A community health worker in a village in Senegal examines a patient who has recovered from a bout with malaria

By Charlene Porter
IIP Staff Writer

27 September 2011

Washington — The United States and the World Health Organization (WHO) are moving to a higher level of cooperation, combining resources to help other countries boost their public health infrastructure for the good of their own people and the rest of the world.

In New York September 19, the two parties signed what is formally called a “memorandum of understanding” to help developing countries improve their public health capabilities and create better adherence to the International Health Regulations (IHR). President Obama expressed his commitment to the endeavor when he addressed the U.N. General Assembly.

“We must come together to prevent, detect and fight every kind of biological danger,” Obama said in his September 21 speech.

The United States and the WHO have a long record of cooperation and mutual support in working together to contain infectious disease outbreaks, expand vaccination coverage and decrease infant and child mortality rates. This agreement elevates that cooperation to a “whole-of-government approach,” according to an official in the U.S. Department of Health and Human Services’ Office of the Assistant Secretary for Preparedness and Response (ASPR).

“It’s about any event that may have a negative impact on international public health,” said Dr. Jose A. Fernandez, the acting deputy director of the ASPR Division of International Health Security. “Radiological releases, chemical spills, food-borne outbreaks and pandemic influenza would all be examples” of events that have the potential to move rapidly across borders and harm individuals with no regard for nationality.

The regulations took on an expanded form in recent years after sudden outbreaks of severe acute respiratory syndrome (SARS) and avian influenza caused major public health scares and proved how transportation and globalization can put disease on a fast track.

One-hundred-ninety-four nations are signatories to the IHR, but Fernandez says many nations need some assistance to upgrade their disease identification, surveillance and response capabilities.

The United States has been training and assisting medical professionals in the developing world for some time. Notably, the U.S. Centers for Disease Control and Prevention (CDC) maintains a network of Global Disease Detection Centers throughout the world to work directly with countries and the WHO to bolster capacities for disease surveillance and response.
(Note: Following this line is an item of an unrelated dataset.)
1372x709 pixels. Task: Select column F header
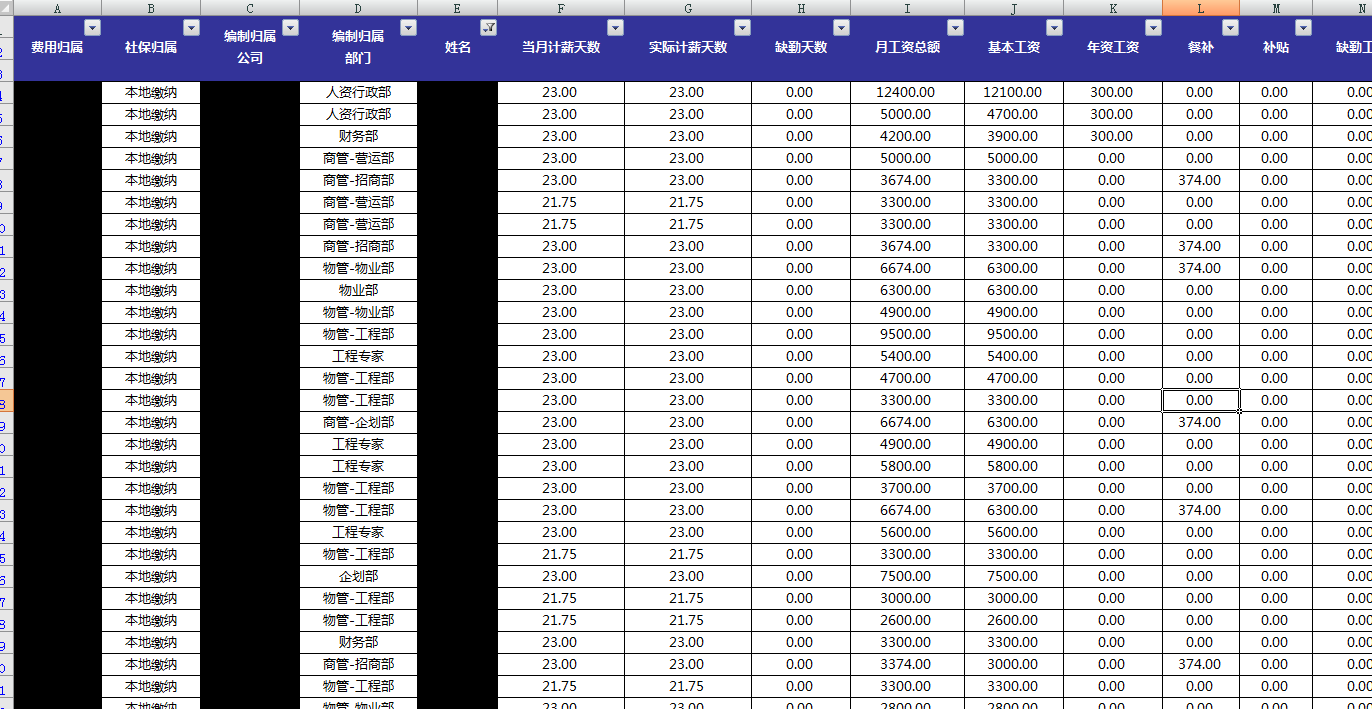click(x=561, y=8)
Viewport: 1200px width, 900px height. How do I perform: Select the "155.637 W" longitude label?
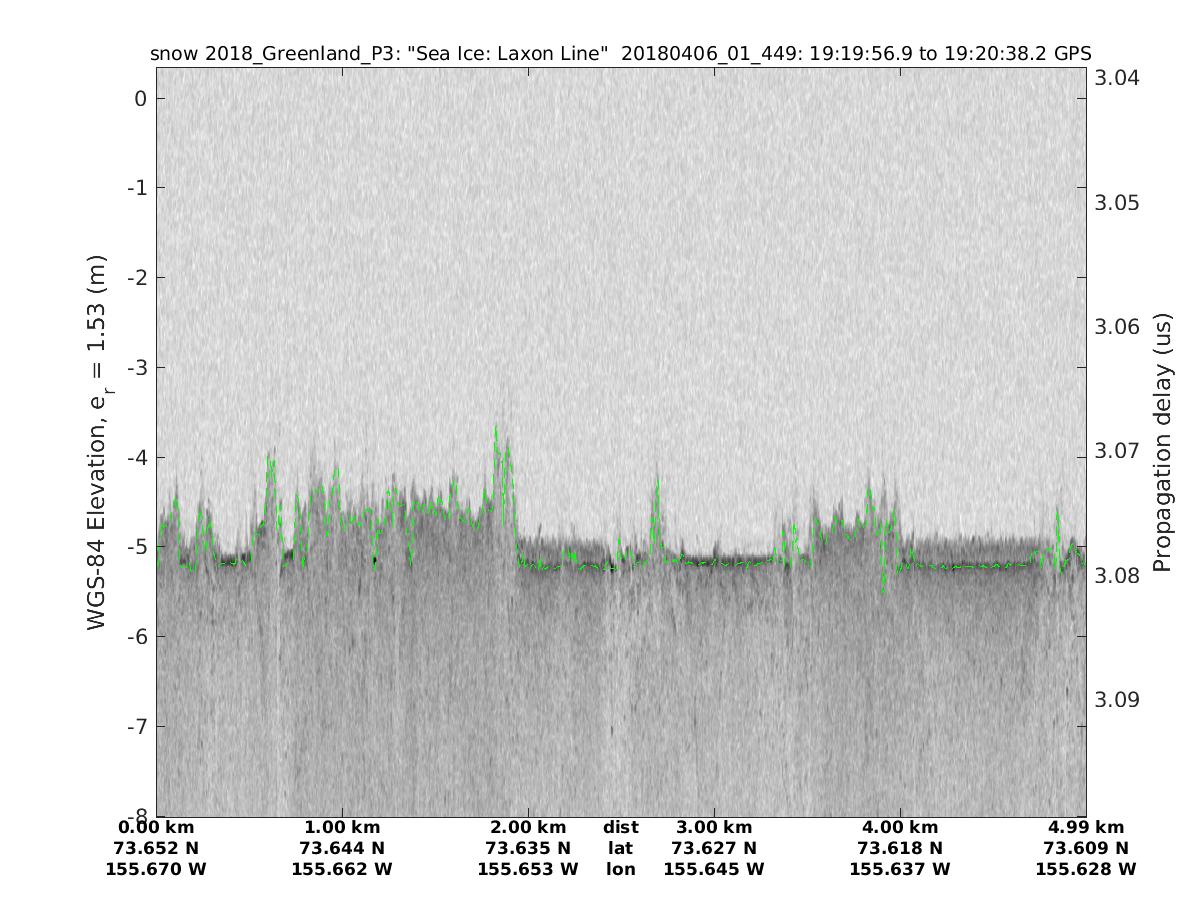900,869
The U.S. Navy medical research unit in Cairo brought in teams of specialists from many African countries during the avian influenza scare to provide training in detection of the disease.

“The [Department of Defense] labs alone have provided an enormous amount of support generally to countries and institutions,” Fernandez said. But the newly signed memorandum of understanding reaches for new levels in “successfully improving, enhancing and protecting global health security.”

This new level of commitment to the International Health Regulations comes as the Obama administration is implementing its Global Health Initiative, which strives to invest in the most effective health care programs. Fernandez said helping countries build greater capability to meet the responsibilities of the IHR is compatible with the Obama initiative.

“When we do these capacity-building activities, there has to be country ownership, it has to be sustainable, and that means it needs to address day-to-day public health needs,” Fernandez said.

The WHO is striving to upgrade the capabilities of all nations to assess, notify and respond to infectious disease threats, and is working toward achieving that level of competence by 2012.